▶ _SUPPLIED INFORMATION_

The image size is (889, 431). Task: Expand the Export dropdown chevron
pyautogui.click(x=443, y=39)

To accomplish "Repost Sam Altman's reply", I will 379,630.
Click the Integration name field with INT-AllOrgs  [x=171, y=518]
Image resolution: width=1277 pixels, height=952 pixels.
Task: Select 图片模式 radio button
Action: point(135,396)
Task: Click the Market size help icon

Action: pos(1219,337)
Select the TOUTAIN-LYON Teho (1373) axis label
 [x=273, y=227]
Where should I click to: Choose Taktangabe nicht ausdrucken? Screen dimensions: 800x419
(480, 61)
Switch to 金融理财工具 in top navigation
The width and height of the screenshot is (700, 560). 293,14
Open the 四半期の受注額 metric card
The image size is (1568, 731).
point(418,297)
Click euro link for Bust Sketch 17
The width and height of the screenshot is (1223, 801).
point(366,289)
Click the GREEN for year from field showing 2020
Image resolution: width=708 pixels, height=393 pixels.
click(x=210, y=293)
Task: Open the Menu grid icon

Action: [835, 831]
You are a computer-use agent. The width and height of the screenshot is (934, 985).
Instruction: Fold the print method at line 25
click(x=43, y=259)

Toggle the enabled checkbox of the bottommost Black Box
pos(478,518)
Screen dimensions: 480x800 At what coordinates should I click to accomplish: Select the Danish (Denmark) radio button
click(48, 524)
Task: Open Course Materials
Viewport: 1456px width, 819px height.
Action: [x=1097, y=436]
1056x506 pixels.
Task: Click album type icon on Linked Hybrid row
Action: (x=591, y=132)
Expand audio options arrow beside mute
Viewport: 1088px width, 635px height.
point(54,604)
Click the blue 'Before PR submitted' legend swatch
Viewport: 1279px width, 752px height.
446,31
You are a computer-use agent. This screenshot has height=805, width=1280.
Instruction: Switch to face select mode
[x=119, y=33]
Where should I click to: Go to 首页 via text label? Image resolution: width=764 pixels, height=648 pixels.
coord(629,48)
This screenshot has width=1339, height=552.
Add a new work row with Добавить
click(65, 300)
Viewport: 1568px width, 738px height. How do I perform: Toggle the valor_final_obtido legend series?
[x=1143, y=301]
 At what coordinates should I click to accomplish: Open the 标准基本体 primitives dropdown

▶ _PROBLEM TO WORK ON_
In the material above, find every line that has the string "computer" and pull those lines out.

▶ _WRITTEN SOLUTION_
You are a computer-use agent. The width and height of the screenshot is (934, 985).
You are a computer-use agent. This screenshot has height=805, width=1280.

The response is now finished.